(Screenshot grounding data)
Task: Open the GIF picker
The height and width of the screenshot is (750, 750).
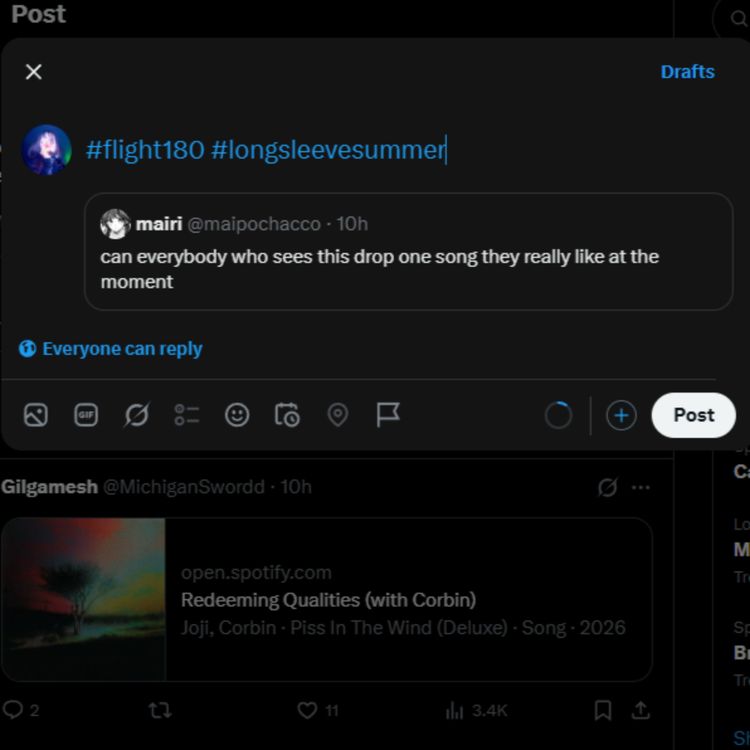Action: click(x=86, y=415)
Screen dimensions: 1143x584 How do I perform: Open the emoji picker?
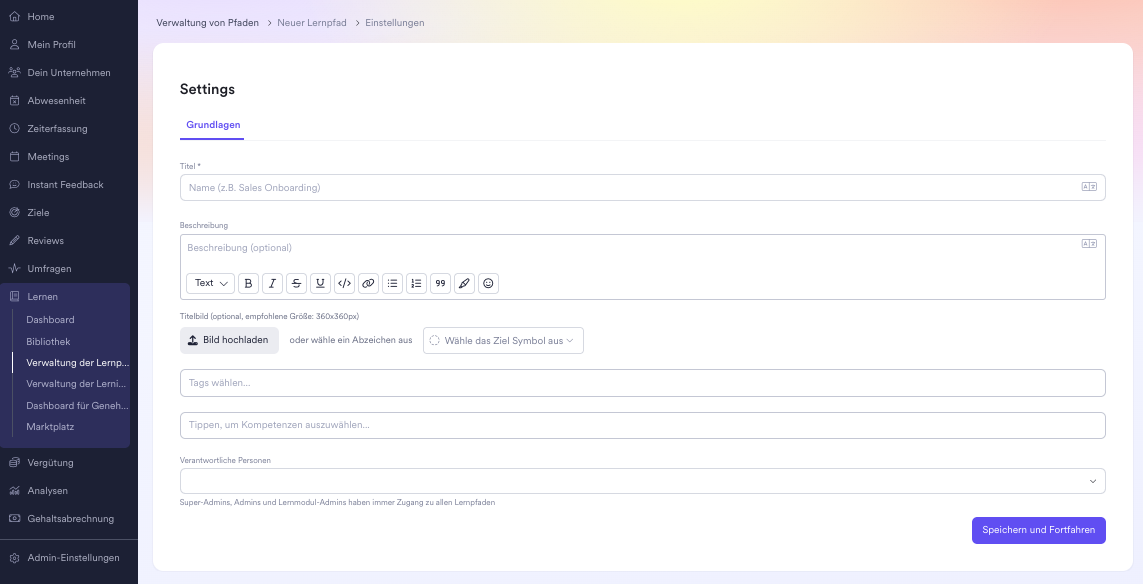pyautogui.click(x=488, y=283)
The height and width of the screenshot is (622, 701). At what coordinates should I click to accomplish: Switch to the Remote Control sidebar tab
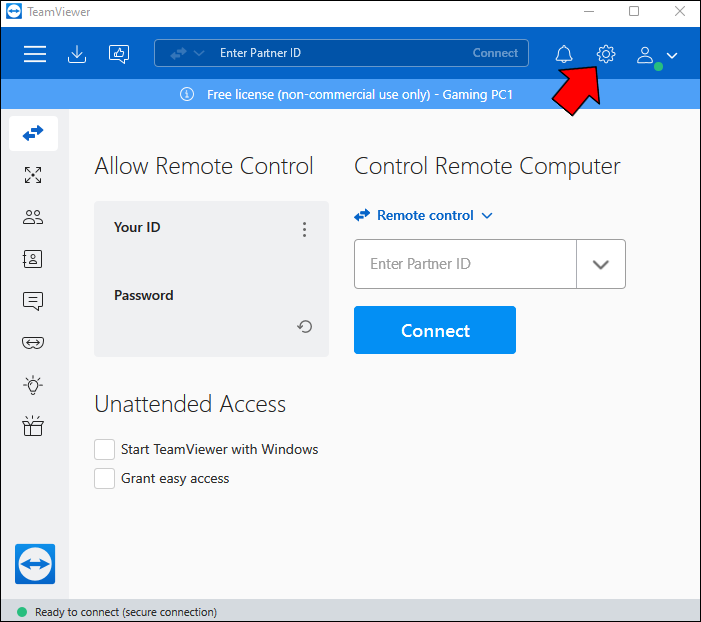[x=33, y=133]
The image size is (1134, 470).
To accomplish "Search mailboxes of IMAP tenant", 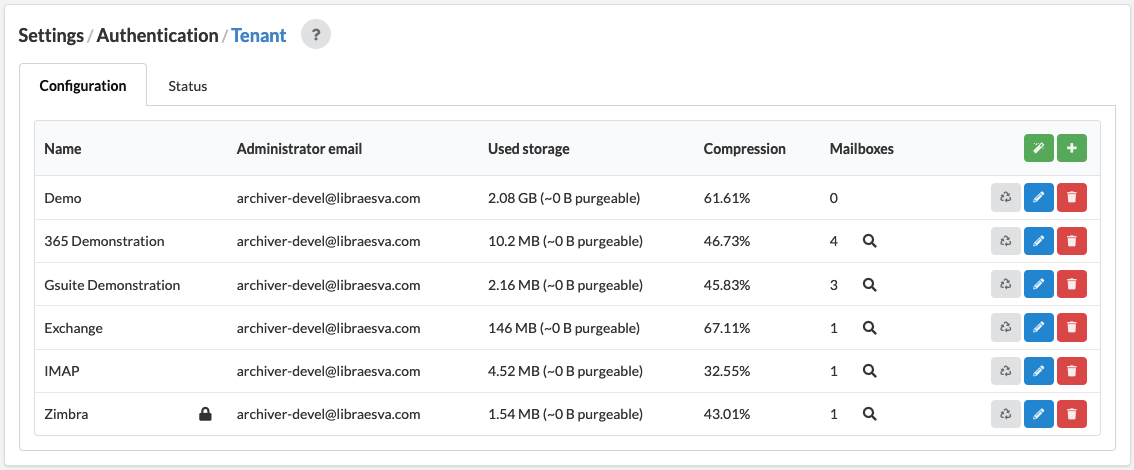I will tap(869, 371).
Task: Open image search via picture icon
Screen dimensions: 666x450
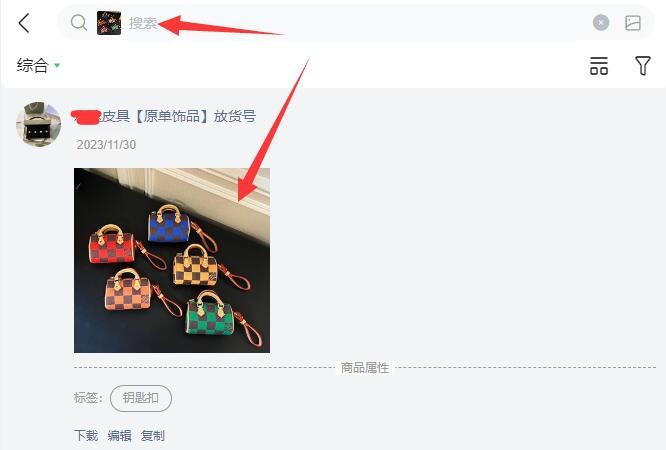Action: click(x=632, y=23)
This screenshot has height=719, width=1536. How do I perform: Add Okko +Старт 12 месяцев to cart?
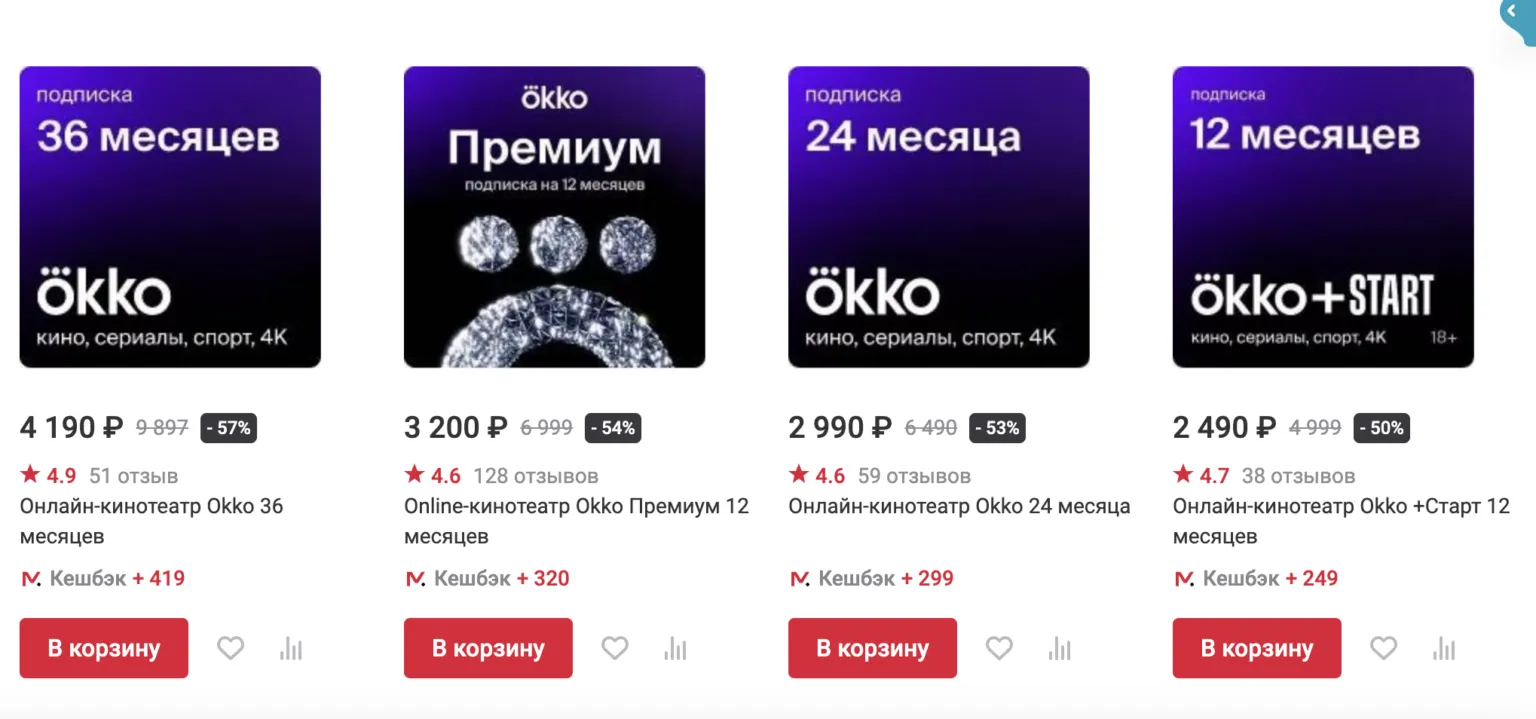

### EXERCISE DETAILS
Each line above that includes "image" should be shown.

### RESULT OF THIS TASK
The image size is (1134, 470).
Task: Open image search via picture icon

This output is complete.